Es gibt auch weitere Besonderheiten, die Einfluss auf einen Kaufpreis haben können, die jedoch nicht so einfach bestimmt werden können. Darunter fallen beispielsweise:

  • Verkauf von Objekten unter Verwandten
  • Erwerb eines zwangsversteigerten Objekts
  • Kauf eines Grundstücks aufgrund von Optionsverträgen

Diese Besonderheiten sollten in der Regel ausgeschlossen oder im Verfahren geringer gewichtet werden.

Besonderheiten, die nicht erkennbar sind, gibt es ebenso. Diese sind nur schwer auszuschließen und werden erst miteinbezogen, wenn alle Verkaufspreise an den Wertermittlungsstichtag und an den Zustand eines Bewertungsobjekts angepasst worden sind. Darunter fallen zum Beispiel:

  • Zahlen von Schwarzpreisanteilen
  • Notverkäufe

Schritt 3: Anpassen der Vergleichspreise an die Wertverhältnisse des Wertermittlungsstichtags

Der Grundstücksmarkt ist ein sich ständig verändernder Markt, weshalb sich auch die Preise und die Zustände von Objekten sich jederzeit ändern können. Durch die Umrechnung von Werten auf den Wertermittlungsstichtag kann der Kaufpreis ermittelt werden, der ausgehandelt worden wäre, wenn der Kauftag mit dem Wertermittlungsstichtag zusammengefallen wäre. 

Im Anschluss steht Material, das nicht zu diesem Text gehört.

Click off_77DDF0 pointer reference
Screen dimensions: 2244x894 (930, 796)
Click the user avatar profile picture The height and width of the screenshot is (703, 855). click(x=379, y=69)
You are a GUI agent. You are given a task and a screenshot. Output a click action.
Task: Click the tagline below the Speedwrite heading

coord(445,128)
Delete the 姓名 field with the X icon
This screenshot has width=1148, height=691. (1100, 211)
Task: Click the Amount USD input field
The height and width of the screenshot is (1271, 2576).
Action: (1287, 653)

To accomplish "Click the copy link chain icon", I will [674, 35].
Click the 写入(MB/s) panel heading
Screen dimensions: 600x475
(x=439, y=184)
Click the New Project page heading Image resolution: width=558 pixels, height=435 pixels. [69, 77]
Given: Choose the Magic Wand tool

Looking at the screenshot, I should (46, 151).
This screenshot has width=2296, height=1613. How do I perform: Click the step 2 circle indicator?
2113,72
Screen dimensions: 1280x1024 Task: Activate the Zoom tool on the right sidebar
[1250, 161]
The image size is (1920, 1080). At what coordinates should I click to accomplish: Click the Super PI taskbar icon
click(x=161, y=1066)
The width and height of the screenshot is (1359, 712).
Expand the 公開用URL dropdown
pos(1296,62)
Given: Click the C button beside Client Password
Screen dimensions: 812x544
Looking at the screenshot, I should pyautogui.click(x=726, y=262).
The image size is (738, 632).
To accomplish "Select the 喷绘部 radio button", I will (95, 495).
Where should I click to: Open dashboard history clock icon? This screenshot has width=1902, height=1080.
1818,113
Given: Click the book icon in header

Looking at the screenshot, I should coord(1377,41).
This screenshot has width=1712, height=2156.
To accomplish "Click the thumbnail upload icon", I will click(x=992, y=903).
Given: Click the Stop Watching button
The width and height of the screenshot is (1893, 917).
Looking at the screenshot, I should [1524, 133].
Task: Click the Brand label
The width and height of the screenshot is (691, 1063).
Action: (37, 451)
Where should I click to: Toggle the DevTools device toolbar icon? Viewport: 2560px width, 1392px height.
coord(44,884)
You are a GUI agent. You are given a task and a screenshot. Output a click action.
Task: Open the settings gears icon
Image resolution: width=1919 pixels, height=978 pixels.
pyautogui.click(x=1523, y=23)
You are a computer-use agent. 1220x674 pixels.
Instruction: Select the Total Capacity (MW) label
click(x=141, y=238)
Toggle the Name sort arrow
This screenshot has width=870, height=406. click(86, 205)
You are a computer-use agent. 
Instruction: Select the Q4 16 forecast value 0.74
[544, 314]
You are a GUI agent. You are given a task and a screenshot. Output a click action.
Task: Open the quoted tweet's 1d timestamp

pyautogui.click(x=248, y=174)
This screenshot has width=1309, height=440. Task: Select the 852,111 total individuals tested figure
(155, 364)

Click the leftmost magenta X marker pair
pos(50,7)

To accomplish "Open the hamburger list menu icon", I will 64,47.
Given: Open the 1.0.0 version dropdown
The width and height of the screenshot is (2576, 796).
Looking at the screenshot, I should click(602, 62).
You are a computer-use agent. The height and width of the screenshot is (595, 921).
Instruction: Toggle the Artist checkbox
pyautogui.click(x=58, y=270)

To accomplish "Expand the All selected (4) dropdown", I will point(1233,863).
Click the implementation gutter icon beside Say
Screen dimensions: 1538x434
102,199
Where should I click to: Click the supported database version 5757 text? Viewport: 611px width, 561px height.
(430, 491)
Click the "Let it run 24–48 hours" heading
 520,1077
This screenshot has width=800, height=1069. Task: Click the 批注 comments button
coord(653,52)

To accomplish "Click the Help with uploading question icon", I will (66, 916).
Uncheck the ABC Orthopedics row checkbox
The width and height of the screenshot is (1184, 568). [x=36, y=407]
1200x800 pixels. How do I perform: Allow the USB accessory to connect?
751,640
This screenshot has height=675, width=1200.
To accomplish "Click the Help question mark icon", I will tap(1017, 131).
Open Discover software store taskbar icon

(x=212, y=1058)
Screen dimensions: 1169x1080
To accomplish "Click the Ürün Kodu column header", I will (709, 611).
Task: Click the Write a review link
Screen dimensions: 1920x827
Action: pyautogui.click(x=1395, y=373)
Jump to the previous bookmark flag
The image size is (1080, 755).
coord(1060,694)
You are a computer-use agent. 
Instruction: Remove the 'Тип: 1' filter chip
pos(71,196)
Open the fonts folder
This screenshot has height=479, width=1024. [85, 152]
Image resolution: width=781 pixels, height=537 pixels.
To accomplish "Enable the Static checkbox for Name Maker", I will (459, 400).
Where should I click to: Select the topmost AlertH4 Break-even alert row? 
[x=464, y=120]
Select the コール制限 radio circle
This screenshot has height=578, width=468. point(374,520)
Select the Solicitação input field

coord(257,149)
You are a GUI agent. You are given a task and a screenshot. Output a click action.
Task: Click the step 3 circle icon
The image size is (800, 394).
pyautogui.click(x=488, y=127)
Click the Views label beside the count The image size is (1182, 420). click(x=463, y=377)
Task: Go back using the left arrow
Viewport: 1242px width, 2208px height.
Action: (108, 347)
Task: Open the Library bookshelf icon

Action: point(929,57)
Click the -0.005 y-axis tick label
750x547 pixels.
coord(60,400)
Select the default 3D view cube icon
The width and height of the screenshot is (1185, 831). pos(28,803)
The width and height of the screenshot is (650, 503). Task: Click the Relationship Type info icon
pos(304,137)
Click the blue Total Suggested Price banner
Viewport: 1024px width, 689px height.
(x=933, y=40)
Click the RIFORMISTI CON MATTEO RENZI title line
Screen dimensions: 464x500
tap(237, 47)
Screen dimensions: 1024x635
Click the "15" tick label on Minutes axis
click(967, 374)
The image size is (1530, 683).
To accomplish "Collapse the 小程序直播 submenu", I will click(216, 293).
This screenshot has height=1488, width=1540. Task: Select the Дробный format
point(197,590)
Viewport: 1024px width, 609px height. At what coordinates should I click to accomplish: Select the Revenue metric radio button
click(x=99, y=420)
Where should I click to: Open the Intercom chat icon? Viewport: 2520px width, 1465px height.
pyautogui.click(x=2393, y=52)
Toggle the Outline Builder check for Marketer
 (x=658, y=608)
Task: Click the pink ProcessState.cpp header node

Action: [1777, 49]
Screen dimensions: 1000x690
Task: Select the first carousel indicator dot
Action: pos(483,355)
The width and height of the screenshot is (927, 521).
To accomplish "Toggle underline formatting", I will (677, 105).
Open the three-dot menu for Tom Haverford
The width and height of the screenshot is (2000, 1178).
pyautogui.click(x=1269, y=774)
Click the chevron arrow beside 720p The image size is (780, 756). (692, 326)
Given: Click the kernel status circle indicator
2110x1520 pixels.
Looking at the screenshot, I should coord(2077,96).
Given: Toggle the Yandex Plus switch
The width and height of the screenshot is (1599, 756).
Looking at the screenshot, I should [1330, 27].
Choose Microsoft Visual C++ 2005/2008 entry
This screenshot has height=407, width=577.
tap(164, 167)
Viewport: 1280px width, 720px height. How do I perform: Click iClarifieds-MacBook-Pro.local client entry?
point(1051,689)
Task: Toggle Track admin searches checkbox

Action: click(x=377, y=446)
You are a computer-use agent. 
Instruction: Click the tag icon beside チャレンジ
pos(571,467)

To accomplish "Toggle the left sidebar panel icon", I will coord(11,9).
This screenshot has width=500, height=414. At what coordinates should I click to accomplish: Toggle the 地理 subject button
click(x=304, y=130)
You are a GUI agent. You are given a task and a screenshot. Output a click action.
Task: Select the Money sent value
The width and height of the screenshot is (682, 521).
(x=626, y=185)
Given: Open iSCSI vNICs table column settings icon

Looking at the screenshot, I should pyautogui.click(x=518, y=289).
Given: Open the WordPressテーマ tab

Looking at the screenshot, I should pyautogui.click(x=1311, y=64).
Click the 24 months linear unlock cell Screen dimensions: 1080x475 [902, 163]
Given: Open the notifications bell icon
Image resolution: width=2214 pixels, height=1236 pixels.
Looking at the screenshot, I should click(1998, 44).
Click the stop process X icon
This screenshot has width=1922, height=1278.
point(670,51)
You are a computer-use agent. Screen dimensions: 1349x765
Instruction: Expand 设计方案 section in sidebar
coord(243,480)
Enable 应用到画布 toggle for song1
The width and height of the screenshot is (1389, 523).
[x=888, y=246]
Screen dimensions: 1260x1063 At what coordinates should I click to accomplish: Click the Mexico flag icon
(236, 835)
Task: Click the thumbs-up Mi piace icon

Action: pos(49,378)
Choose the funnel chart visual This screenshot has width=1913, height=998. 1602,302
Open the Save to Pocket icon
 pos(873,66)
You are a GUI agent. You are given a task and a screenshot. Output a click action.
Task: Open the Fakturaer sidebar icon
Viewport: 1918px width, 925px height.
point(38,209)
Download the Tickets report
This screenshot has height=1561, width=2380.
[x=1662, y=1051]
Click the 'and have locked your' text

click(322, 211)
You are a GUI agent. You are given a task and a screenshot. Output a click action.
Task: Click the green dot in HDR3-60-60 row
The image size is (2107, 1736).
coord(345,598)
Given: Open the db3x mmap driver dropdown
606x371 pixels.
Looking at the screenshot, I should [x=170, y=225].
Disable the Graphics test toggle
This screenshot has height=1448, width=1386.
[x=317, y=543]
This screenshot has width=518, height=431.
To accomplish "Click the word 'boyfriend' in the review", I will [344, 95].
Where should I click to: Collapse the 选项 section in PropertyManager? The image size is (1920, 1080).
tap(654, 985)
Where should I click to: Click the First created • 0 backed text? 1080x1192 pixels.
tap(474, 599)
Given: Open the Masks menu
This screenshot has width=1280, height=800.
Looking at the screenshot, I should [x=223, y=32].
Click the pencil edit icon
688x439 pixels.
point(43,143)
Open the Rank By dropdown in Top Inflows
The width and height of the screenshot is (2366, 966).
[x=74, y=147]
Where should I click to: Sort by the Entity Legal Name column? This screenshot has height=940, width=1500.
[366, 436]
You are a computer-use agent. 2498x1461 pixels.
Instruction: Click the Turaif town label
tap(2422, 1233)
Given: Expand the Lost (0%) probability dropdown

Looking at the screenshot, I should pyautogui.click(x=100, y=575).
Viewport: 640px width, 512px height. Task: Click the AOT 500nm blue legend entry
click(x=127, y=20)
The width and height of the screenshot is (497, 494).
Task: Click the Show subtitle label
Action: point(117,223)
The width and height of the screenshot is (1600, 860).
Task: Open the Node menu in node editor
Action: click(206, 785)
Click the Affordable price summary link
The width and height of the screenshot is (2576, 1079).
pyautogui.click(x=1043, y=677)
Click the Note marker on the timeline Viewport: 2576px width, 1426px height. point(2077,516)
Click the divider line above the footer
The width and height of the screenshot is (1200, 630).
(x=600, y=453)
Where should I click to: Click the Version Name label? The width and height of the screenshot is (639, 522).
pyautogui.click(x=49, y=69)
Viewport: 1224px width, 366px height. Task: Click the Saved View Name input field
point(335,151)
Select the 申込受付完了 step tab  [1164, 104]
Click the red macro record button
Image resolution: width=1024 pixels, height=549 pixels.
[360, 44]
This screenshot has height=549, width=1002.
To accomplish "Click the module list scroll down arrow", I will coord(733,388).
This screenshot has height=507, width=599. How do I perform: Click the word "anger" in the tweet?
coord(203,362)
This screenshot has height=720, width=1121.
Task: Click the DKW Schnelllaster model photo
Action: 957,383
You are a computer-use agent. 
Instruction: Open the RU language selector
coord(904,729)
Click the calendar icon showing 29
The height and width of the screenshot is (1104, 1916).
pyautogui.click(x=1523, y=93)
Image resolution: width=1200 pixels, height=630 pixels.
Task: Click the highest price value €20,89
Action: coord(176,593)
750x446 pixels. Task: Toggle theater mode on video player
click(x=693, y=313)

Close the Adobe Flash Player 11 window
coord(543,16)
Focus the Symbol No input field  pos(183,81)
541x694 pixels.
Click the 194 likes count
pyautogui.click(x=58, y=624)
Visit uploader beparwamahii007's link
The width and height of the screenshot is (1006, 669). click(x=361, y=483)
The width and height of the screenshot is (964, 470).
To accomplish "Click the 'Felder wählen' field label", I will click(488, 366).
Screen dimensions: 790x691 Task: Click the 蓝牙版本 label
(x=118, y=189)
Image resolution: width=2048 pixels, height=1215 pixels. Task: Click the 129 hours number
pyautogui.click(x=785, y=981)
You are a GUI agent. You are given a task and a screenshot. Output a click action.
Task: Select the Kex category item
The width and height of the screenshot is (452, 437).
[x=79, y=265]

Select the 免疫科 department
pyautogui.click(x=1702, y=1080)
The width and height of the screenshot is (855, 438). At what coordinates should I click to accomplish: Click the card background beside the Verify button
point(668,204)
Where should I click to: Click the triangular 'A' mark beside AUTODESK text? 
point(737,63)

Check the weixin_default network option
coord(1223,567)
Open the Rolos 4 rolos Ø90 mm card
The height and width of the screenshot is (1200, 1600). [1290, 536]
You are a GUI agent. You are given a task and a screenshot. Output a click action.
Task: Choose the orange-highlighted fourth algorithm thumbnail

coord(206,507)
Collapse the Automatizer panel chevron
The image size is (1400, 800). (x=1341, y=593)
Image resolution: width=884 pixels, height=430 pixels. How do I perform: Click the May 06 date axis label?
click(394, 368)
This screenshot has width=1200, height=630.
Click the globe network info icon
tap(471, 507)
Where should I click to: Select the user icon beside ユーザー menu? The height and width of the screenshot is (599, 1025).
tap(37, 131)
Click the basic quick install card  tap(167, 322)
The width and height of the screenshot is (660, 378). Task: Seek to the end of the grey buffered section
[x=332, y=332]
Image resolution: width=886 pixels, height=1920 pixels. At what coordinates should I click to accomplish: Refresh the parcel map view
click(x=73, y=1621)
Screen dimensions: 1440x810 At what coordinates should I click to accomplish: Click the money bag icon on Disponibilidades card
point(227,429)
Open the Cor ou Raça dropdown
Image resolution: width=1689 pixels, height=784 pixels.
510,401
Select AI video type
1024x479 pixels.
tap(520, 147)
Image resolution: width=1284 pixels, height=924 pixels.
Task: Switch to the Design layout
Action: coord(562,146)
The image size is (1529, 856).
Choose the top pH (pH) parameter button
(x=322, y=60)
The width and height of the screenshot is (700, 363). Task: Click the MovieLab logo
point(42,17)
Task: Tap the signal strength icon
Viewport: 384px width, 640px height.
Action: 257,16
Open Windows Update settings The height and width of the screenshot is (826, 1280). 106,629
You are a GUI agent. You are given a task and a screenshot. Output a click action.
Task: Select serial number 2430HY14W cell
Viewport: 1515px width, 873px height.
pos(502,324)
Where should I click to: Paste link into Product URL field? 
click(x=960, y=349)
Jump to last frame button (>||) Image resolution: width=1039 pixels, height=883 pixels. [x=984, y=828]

Schritt 4: Umrechnen der Vergleichspreise auf den Zustand des zu bewertenden Objekts

Kein Objekt ist gleich. Selbst wenn die darauf errichteten Immobilien sich nicht voneinander unterscheiden, so unterscheiden sich dennoch die Grundstücke, auf denen sie erbaut wurden. Die verschiedenen Wertmerkmale des Vergleichsobjekts müssen so einzeln mit denen des zu bewertenden Objekts verglichen werden. Sollten Abweichungen auftreten, sind diese laut der Immobilienwertermittlungsverordnung mit Umrechnungskoeffizienten zu berücksichtigen.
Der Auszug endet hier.